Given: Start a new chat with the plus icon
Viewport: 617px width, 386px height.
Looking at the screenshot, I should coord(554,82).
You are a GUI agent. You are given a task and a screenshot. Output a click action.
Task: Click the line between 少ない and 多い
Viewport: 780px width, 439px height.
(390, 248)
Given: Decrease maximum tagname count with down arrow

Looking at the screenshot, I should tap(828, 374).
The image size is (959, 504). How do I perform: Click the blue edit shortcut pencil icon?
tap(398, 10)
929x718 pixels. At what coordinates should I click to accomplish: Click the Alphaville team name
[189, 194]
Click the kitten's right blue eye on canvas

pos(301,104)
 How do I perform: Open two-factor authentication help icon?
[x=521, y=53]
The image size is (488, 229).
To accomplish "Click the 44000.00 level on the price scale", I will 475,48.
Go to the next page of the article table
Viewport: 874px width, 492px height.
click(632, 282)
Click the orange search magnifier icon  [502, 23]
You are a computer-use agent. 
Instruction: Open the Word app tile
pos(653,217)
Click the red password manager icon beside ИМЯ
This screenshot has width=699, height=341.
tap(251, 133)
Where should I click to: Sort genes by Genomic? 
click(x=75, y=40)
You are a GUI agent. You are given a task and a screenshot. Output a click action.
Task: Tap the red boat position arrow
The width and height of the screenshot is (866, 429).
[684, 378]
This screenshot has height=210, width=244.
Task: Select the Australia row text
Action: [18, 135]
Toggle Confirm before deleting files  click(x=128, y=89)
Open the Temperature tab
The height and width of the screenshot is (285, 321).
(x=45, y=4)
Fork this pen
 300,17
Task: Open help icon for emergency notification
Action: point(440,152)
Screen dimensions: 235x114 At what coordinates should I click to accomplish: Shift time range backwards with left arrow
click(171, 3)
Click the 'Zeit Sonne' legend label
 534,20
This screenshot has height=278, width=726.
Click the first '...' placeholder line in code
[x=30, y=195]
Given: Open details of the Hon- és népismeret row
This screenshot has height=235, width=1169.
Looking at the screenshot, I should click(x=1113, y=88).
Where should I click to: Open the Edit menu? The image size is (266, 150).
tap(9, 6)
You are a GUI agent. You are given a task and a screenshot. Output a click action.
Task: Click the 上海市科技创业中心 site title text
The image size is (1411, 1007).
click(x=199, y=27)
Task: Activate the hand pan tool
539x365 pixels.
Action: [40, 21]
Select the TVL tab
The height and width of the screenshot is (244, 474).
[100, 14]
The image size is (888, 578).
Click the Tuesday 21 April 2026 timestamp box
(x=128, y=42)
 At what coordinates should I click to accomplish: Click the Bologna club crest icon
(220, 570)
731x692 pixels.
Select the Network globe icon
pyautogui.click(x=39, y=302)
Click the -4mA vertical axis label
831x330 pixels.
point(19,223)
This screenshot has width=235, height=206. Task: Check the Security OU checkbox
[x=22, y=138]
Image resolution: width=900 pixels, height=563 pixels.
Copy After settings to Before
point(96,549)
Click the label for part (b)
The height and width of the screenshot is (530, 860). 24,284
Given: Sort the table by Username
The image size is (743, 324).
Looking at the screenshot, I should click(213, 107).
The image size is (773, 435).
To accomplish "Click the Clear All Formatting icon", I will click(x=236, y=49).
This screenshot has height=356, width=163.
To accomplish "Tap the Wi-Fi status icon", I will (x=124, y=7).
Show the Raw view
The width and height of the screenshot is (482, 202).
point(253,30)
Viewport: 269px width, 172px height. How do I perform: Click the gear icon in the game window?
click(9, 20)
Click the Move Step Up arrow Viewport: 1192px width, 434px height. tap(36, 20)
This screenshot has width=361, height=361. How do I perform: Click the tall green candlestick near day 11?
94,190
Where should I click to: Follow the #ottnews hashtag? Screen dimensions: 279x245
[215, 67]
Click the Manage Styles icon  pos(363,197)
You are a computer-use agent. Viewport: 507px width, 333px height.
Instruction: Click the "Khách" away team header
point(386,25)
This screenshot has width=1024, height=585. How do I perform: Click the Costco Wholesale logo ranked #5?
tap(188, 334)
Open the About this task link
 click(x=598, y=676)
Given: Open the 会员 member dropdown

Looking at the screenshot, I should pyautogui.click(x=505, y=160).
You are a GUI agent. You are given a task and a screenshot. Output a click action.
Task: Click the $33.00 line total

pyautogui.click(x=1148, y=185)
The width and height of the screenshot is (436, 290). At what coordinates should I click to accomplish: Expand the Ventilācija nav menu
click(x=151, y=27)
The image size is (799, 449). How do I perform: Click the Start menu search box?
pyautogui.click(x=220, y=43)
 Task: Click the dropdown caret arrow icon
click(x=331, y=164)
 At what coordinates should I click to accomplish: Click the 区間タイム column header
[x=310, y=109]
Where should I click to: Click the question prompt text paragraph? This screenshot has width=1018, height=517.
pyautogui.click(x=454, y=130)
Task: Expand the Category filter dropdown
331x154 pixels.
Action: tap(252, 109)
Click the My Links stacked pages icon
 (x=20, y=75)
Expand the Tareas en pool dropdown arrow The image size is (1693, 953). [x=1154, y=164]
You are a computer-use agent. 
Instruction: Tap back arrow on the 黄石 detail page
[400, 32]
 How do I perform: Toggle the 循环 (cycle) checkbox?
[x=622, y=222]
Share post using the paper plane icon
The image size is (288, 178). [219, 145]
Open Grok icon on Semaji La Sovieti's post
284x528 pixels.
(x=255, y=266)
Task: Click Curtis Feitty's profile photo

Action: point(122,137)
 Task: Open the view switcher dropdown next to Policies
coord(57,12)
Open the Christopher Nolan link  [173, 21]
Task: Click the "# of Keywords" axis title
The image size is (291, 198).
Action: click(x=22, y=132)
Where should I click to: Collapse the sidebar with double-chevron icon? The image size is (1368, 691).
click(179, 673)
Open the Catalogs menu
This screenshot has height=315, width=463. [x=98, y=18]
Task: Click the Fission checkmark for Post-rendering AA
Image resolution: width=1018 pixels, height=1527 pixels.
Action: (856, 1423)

Instructions to follow ▸ Line by line, write out the records above exactly.

Your solution ▸
Given: Start a new chat with the plus icon
Viewport: 617px width, 386px height.
Looking at the screenshot, I should coord(554,82).
You are a GUI agent. You are given a task and a screenshot. Output a click action.
Task: Click the line between 少ない and 多い
Viewport: 780px width, 439px height.
(390, 248)
Given: Decrease maximum tagname count with down arrow

Looking at the screenshot, I should tap(828, 374).
The image size is (959, 504). How do I perform: Click the blue edit shortcut pencil icon?
tap(398, 10)
929x718 pixels. At what coordinates should I click to accomplish: Click the Alphaville team name
[189, 194]
Click the kitten's right blue eye on canvas

pos(301,104)
 How do I perform: Open two-factor authentication help icon?
[x=521, y=53]
The image size is (488, 229).
To accomplish "Click the 44000.00 level on the price scale", I will 475,48.
Go to the next page of the article table
Viewport: 874px width, 492px height.
click(632, 282)
Click the orange search magnifier icon  [502, 23]
You are a computer-use agent. 
Instruction: Open the Word app tile
pos(653,217)
Click the red password manager icon beside ИМЯ
This screenshot has width=699, height=341.
tap(251, 133)
Where should I click to: Sort genes by Genomic? 
click(x=75, y=40)
You are a GUI agent. You are given a task and a screenshot. Output a click action.
Task: Tap the red boat position arrow
The width and height of the screenshot is (866, 429).
[684, 378]
This screenshot has height=210, width=244.
Task: Select the Australia row text
Action: [18, 135]
Toggle Confirm before deleting files  click(x=128, y=89)
Open the Temperature tab
The height and width of the screenshot is (285, 321).
(x=45, y=4)
Fork this pen
 300,17
Task: Open help icon for emergency notification
Action: point(440,152)
Screen dimensions: 235x114 At what coordinates should I click to accomplish: Shift time range backwards with left arrow
click(171, 3)
Click the 'Zeit Sonne' legend label
 534,20
This screenshot has height=278, width=726.
Click the first '...' placeholder line in code
[x=30, y=195]
Given: Open details of the Hon- és népismeret row
This screenshot has height=235, width=1169.
Looking at the screenshot, I should click(x=1113, y=88).
Where should I click to: Open the Edit menu? The image size is (266, 150).
tap(9, 6)
You are a GUI agent. You are given a task and a screenshot. Output a click action.
Task: Click the 上海市科技创业中心 site title text
The image size is (1411, 1007).
click(x=199, y=27)
Task: Activate the hand pan tool
539x365 pixels.
Action: [40, 21]
Select the TVL tab
The height and width of the screenshot is (244, 474).
[100, 14]
The image size is (888, 578).
Click the Tuesday 21 April 2026 timestamp box
(x=128, y=42)
 At what coordinates should I click to accomplish: Click the Bologna club crest icon
(220, 570)
731x692 pixels.
Select the Network globe icon
pyautogui.click(x=39, y=302)
Click the -4mA vertical axis label
831x330 pixels.
point(19,223)
This screenshot has width=235, height=206. Task: Check the Security OU checkbox
[x=22, y=138]
Image resolution: width=900 pixels, height=563 pixels.
Copy After settings to Before
point(96,549)
Click the label for part (b)
The height and width of the screenshot is (530, 860). 24,284
Given: Sort the table by Username
The image size is (743, 324).
Looking at the screenshot, I should click(213, 107).
The image size is (773, 435).
To accomplish "Click the Clear All Formatting icon", I will click(x=236, y=49).
This screenshot has height=356, width=163.
To accomplish "Tap the Wi-Fi status icon", I will (x=124, y=7).
Show the Raw view
The width and height of the screenshot is (482, 202).
point(253,30)
Viewport: 269px width, 172px height. How do I perform: Click the gear icon in the game window?
click(9, 20)
Click the Move Step Up arrow Viewport: 1192px width, 434px height. tap(36, 20)
This screenshot has width=361, height=361. How do I perform: Click the tall green candlestick near day 11?
94,190
Where should I click to: Follow the #ottnews hashtag? Screen dimensions: 279x245
[215, 67]
Click the Manage Styles icon  pos(363,197)
You are a computer-use agent. Viewport: 507px width, 333px height.
Instruction: Click the "Khách" away team header
point(386,25)
This screenshot has width=1024, height=585. How do I perform: Click the Costco Wholesale logo ranked #5?
tap(188, 334)
Open the About this task link
 click(x=598, y=676)
Given: Open the 会员 member dropdown

Looking at the screenshot, I should pyautogui.click(x=505, y=160).
You are a GUI agent. You are given a task and a screenshot. Output a click action.
Task: Click the $33.00 line total

pyautogui.click(x=1148, y=185)
The width and height of the screenshot is (436, 290). At what coordinates should I click to accomplish: Expand the Ventilācija nav menu
click(x=151, y=27)
The image size is (799, 449). How do I perform: Click the Start menu search box?
pyautogui.click(x=220, y=43)
 Task: Click the dropdown caret arrow icon
click(x=331, y=164)
 At what coordinates should I click to accomplish: Click the 区間タイム column header
[x=310, y=109]
Where should I click to: Click the question prompt text paragraph? This screenshot has width=1018, height=517.
pyautogui.click(x=454, y=130)
Task: Expand the Category filter dropdown
331x154 pixels.
Action: tap(252, 109)
Click the My Links stacked pages icon
 (x=20, y=75)
Expand the Tareas en pool dropdown arrow The image size is (1693, 953). [x=1154, y=164]
You are a computer-use agent. 
Instruction: Tap back arrow on the 黄石 detail page
[400, 32]
 How do I perform: Toggle the 循环 (cycle) checkbox?
[x=622, y=222]
Share post using the paper plane icon
The image size is (288, 178). [219, 145]
Open Grok icon on Semaji La Sovieti's post
284x528 pixels.
(x=255, y=266)
Task: Click Curtis Feitty's profile photo

Action: point(122,137)
 Task: Open the view switcher dropdown next to Policies
coord(57,12)
Open the Christopher Nolan link  [173, 21]
Task: Click the "# of Keywords" axis title
The image size is (291, 198).
Action: click(x=22, y=132)
Where should I click to: Collapse the sidebar with double-chevron icon? The image size is (1368, 691).
click(179, 673)
Open the Catalogs menu
This screenshot has height=315, width=463. [x=98, y=18]
Task: Click the Fission checkmark for Post-rendering AA
Image resolution: width=1018 pixels, height=1527 pixels.
Action: (856, 1423)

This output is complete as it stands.